> [Task description] Quote the passage from the text below on secreted amyloid precursor protein and memory, starting at "Administration of APP^s₇₅₁" and ending after "two-tailed t test.".

> [Text shown]
Memory-enhancing effects of secreted forms of the beta-amyloid precursor protein in normal and amnestic mice

Abstract

When administered intracerebroventricularly to mice performing various learning tasks involving either short-term or long-term memory, secreted forms of the beta-amyloid precursor protein (APPs751 and APPs695) have potent memory-enhancing effects and block learning deficits induced by scopolamine. The memory-enhancing effects of APPs were observed over a wide range of extremely low doses (0.05-5,000 pg intracerebroventricularly), blocked by anti-APPs antisera, and observed when APPs was administered either after the first training session in a visual discrimination or a lever-press learning task or before the acquisition trial in an object recognition task. APPs had no effect on motor performance or exploratory activity. APPs695 and APPs751 were equally effective in the object recognition task, suggesting that the memory-enhancing effect of APPs does not require the Kunitz protease inhibitor domain. These data suggest an important role for APPss on memory processes.

Figure 1

Administration of APP^s₇₅₁ results in a significant improvement of discrimination performance (a) and reduces learning deficits induced by scopolamine (b) in a go-no go visual discrimination task. APP^s₇₅₁ (0.05 to 5,000 pg) was administered i.c.v. to mice either alone or after s.c. treatment with scopolamine (3 mg/kg). See text for details. The discrimination ratios of the different groups evolved significantly [a: F(2, 54) = 119.01, P < 0.001; b: F(2, 70) = 50.72, P < 0.001] and differently [treatment x session interaction—a: F(10, 54) = 2.17, P < 0.03; b: F(10, 70) = 2.44, P < 0.01] across the three daily sessions. Empty, hatched, and filled bars represent the first, second, and third sessions, respectively. ∗, P < 0.05 and ∗∗, P < 0.01, vs. saline; #, P < 0.05 and ##, P < 0.01, vs. scopolamine, Dunnett’s two-tailed t test.

> [Entries supplied]
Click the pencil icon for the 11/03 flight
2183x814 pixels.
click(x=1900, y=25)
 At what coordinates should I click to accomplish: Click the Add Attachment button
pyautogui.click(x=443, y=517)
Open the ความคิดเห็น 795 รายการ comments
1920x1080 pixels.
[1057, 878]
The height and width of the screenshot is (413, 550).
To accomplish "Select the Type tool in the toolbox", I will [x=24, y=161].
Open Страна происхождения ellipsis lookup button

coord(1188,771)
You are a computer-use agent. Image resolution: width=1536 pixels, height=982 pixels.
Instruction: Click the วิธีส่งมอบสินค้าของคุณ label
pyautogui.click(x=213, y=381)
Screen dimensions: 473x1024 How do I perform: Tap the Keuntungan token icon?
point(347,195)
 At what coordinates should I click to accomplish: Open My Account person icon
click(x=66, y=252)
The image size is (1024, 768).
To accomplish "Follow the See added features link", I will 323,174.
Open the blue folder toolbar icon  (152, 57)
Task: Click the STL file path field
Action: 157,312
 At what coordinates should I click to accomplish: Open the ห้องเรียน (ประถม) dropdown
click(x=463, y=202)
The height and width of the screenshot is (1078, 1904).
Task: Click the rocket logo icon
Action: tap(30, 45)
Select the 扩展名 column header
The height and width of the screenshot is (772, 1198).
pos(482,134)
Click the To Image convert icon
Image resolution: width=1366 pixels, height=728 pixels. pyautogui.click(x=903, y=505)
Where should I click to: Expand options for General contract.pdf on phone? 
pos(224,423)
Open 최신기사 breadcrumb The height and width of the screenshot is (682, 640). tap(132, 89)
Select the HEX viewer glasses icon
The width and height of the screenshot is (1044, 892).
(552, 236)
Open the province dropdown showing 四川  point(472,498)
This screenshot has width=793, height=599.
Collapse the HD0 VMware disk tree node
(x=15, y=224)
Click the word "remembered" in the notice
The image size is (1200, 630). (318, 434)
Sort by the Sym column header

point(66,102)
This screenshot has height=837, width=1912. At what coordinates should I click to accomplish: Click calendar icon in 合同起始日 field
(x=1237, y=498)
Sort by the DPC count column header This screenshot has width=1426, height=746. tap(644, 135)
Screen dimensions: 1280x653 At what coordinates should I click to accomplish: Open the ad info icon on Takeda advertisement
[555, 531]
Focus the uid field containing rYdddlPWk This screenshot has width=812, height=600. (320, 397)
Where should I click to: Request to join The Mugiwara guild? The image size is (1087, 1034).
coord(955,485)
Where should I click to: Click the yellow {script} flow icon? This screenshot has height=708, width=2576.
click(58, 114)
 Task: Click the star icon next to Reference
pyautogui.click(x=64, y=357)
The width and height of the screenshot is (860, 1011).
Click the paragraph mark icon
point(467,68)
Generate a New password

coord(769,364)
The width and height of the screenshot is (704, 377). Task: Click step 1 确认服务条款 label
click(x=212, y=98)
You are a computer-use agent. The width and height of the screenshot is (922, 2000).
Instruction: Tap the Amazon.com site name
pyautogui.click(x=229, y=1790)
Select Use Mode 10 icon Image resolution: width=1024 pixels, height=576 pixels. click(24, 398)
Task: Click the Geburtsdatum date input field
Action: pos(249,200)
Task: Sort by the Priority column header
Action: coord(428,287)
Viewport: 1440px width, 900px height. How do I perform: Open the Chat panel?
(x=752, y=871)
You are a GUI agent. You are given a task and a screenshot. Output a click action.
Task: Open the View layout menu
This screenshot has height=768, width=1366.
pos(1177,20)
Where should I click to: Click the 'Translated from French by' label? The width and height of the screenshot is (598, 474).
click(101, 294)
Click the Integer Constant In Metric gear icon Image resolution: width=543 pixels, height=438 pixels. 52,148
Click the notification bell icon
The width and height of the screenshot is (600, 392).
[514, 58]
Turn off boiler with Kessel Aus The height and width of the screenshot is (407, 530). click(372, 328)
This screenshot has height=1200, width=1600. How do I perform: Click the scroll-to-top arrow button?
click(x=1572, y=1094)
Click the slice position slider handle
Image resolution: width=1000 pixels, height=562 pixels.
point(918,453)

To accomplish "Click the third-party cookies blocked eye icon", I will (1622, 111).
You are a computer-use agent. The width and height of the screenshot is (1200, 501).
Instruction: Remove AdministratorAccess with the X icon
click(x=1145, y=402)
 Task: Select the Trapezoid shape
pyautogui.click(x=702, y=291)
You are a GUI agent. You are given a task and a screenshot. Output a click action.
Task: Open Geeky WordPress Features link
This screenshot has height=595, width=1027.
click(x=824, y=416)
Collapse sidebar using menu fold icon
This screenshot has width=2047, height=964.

> [Expected output]
Administration of APP^s₇₅₁ results in a significant improvement of discrimination performance (a) and reduces learning deficits induced by scopolamine (b) in a go-no go visual discrimination task. APP^s₇₅₁ (0.05 to 5,000 pg) was administered i.c.v. to mice either alone or after s.c. treatment with scopolamine (3 mg/kg). See text for details. The discrimination ratios of the different groups evolved significantly [a: F(2, 54) = 119.01, P < 0.001; b: F(2, 70) = 50.72, P < 0.001] and differently [treatment x session interaction—a: F(10, 54) = 2.17, P < 0.03; b: F(10, 70) = 2.44, P < 0.01] across the three daily sessions. Empty, hatched, and filled bars represent the first, second, and third sessions, respectively. ∗, P < 0.05 and ∗∗, P < 0.01, vs. saline; #, P < 0.05 and ##, P < 0.01, vs. scopolamine, Dunnett’s two-tailed t test.